Douz, Tunisia

We arrived at the small town of Douz in the early morning. Despite most people being asleep, we did manage to check into the Hotel 20 Mars. The hotel was incredibly cheap (about £3 per person per night) but it was a nice place, the owner was a likeable, eccentric character, and any bed seems comfortable after arriving in your fourth Tunisian town in less than thirty-five hours.

photo: A brown statue of a man sat on a camel wielding a sword, found in the centre of a roundabout in the town of Douz.
A statue found in the centre of town.

Looking for an agency that arranges tours into the desert, we wrongly took a taxi into the desert, where there were eager camel handlers, but no official agency. Having no idea how to hail a taxi when you're in the middle of nowhere, we started to walk back to town. Luckily a member of the national guard spotted us and rushed over to inform us we were wandering down a road that led only to more desert. He called a taxi to come and get us, and we soon found that the official tour agencies had been in town all along, not far from our hotel.

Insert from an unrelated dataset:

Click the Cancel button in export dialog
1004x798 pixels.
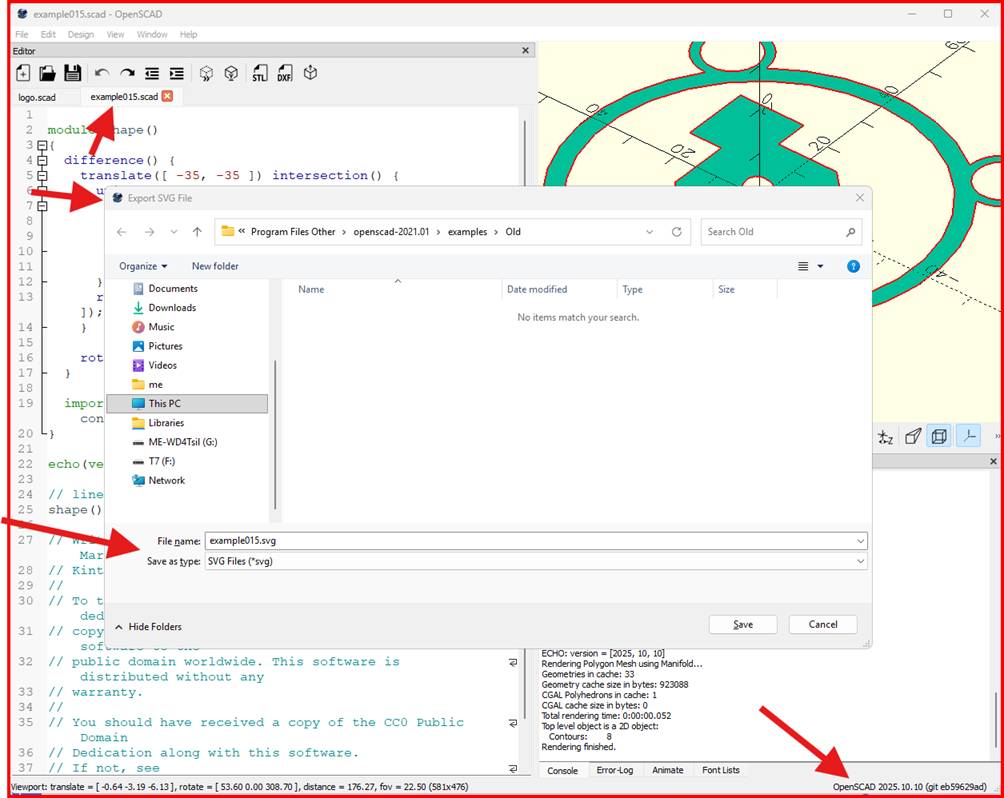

Once we'd booked a tour, we were surprised at how many Europeans were in Douz. When everyone was ready, the guides drove us into the desert in all-terrain vehicles, to where the camels were waiting. Riding a camel in the desert is great fun, but dismounting can be quite a risky business. The camel has to drop its front knees into the sand to let you off, and if you're not holding on tight you can tumble down into the sand yourself. And however you get off the camel, you suddenly realise how badly your thighs ache. But our journey into the desert only lasted two hours, and it's well worth the aching to travel by camel. Much longer camel treks are available for the hardy traveller with more time.

photo: Soft fabric tents in the sand.
Nomadic tents.

In the desert, there was music and dancing, flat bread was baked on embers in the sand, and after a meal was cooked over a small fire, everyone sat around on small rugs and ate couscous and an unidentified meat. My vegetarian friend was smart enough to spot that he'd been given the wrong bowl before he tucked in. After the meal, everyone lay about on rugs chatting and staring up at the night sky. The clear view from the desert was incredible. The Milky Way was visible, individual stars were sharply defined, and shooting stars could be seen every few minutes. Once the day was done, most people slept out under the stars, but I preferred to retire into the shelter of a nomadic tent.

Waking after dawn, we all had a breakfast with tea, and then it was a return journey back to Douz before the sun was strong. It was a very enjoyable trip into the desert.

Douz itself is a small but pleasant town, rich with palm trees that bear dates in big clusters. The town even had an internet café, despite being a long way from anywhere.